* [WHAT TO PRODUCE]:
Swap "Plug-In Manager" for "Extension Manager" in the data lines that begin at the one containing "Where should I click to: Click the group" and run through the end of the data, and reproduce only those lines with everything else unchanged. Omit the pictures from your output.

* [EXCERPTED RECORDS]:
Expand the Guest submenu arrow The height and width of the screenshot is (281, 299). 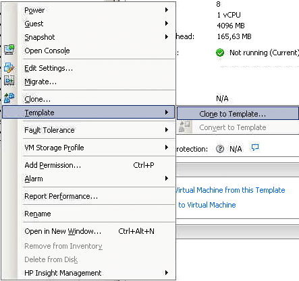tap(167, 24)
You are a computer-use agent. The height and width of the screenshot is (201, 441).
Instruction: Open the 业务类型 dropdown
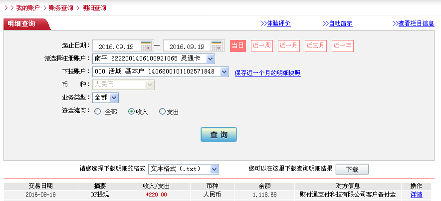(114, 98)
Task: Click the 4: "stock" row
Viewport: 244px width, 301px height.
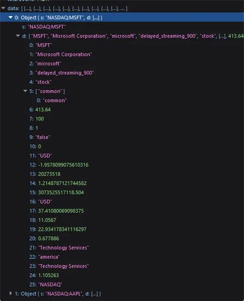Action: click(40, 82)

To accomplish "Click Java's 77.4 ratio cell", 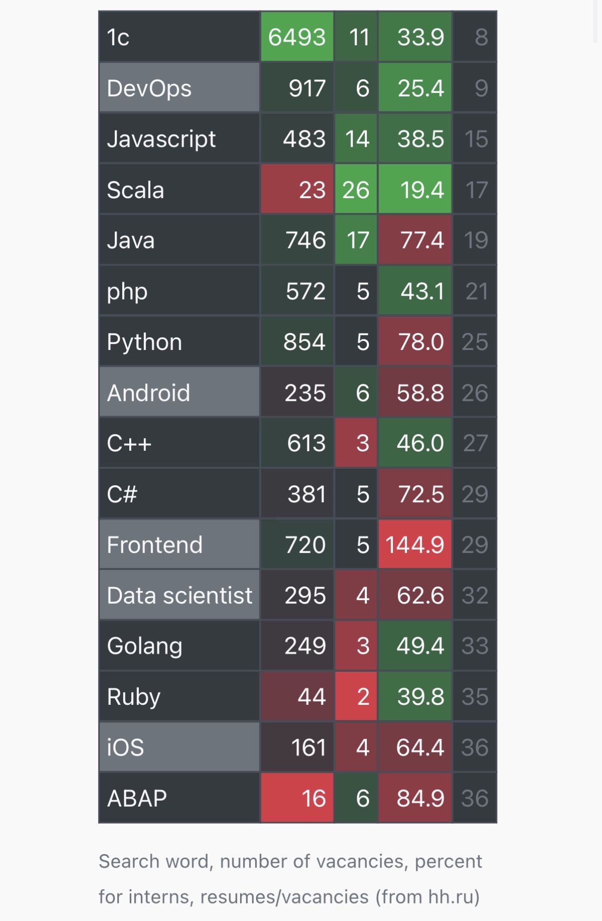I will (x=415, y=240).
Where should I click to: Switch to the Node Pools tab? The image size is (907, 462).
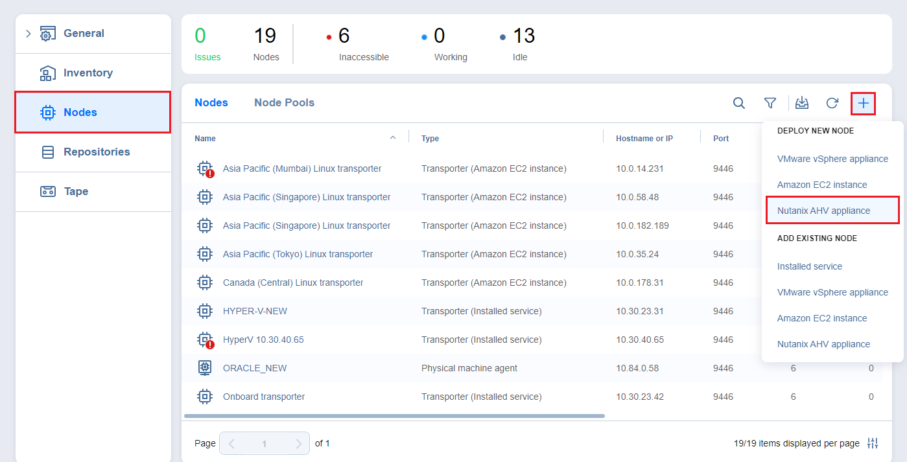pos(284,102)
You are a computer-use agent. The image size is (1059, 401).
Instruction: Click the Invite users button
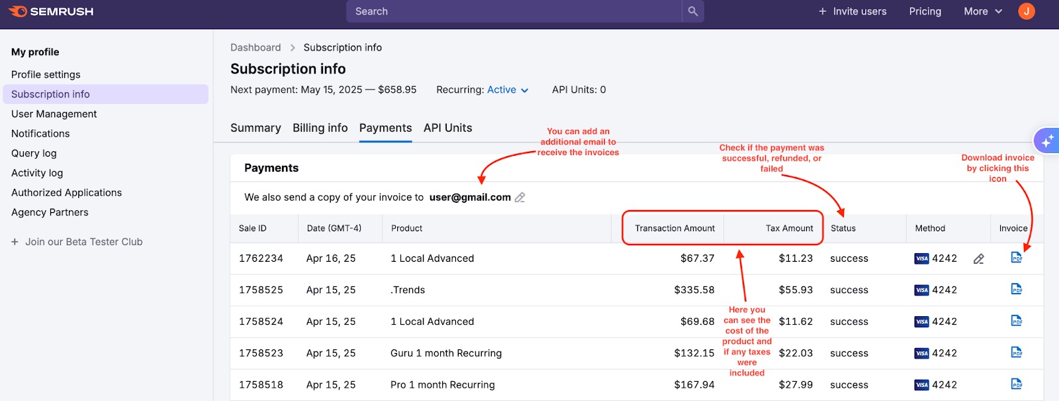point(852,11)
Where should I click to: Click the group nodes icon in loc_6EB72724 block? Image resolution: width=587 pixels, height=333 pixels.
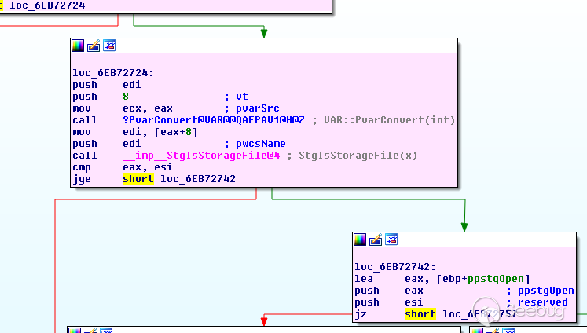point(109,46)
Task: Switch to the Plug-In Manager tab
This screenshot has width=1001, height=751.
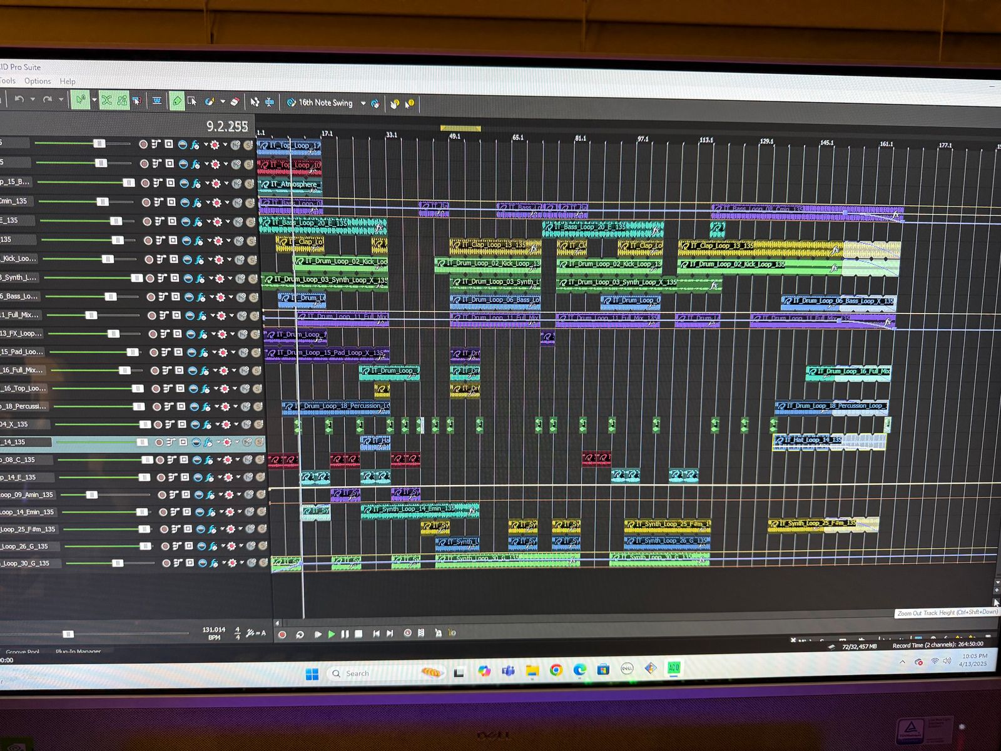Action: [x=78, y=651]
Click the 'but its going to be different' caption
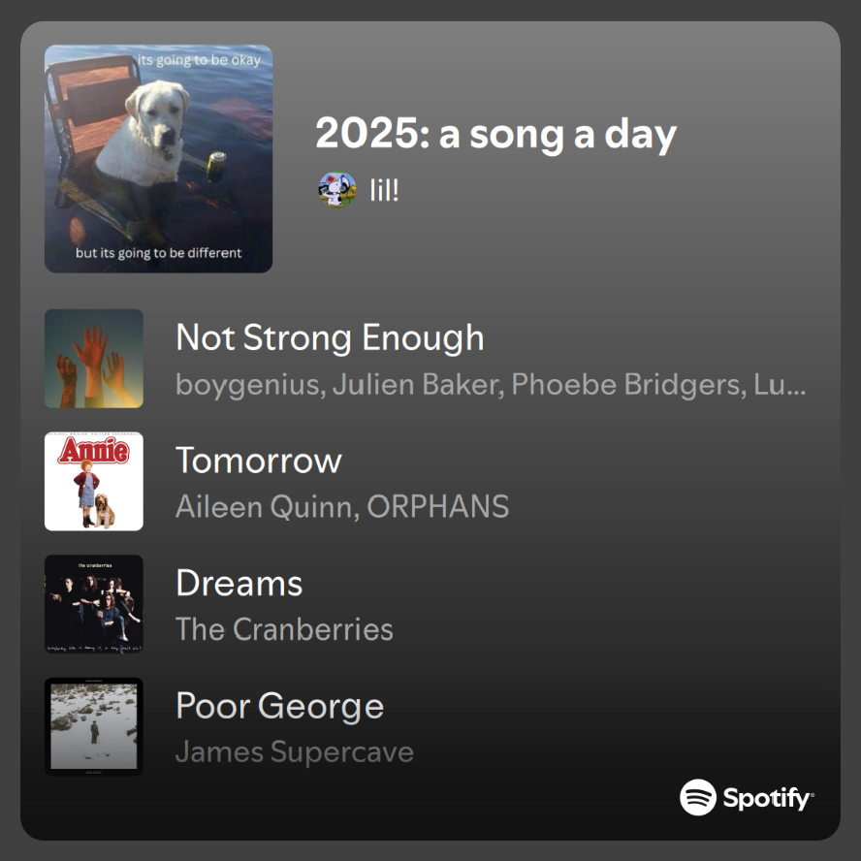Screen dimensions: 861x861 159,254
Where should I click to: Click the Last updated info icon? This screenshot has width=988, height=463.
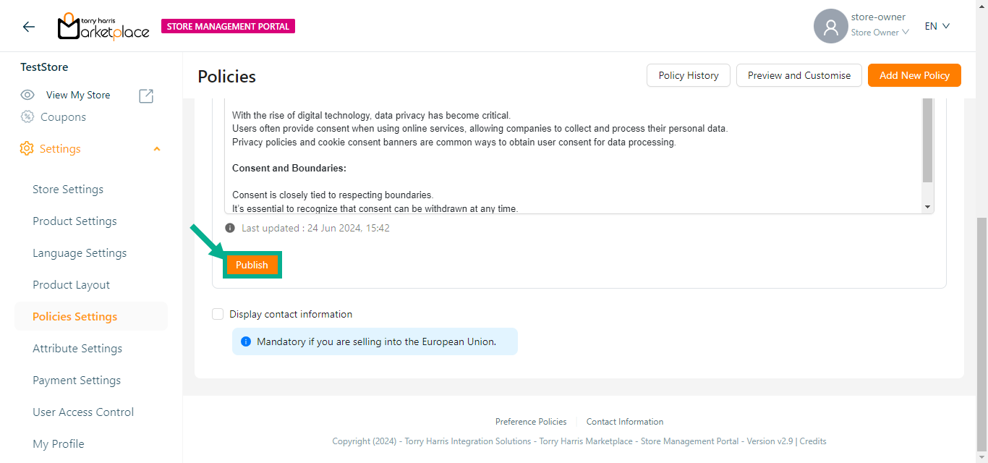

* [EXERCISE SOLUTION]:
Where should I click to: Click the group nodes icon in loc_6EB72724 block? Image resolution: width=587 pixels, height=333 pixels.
point(109,46)
Task: Switch to the Extension Manager tab
This screenshot has width=1001, height=751.
Action: [x=78, y=651]
Click the 'but its going to be different' caption
Screen dimensions: 861x861 159,254
Where should I click to: Click the Last updated info icon? This screenshot has width=988, height=463.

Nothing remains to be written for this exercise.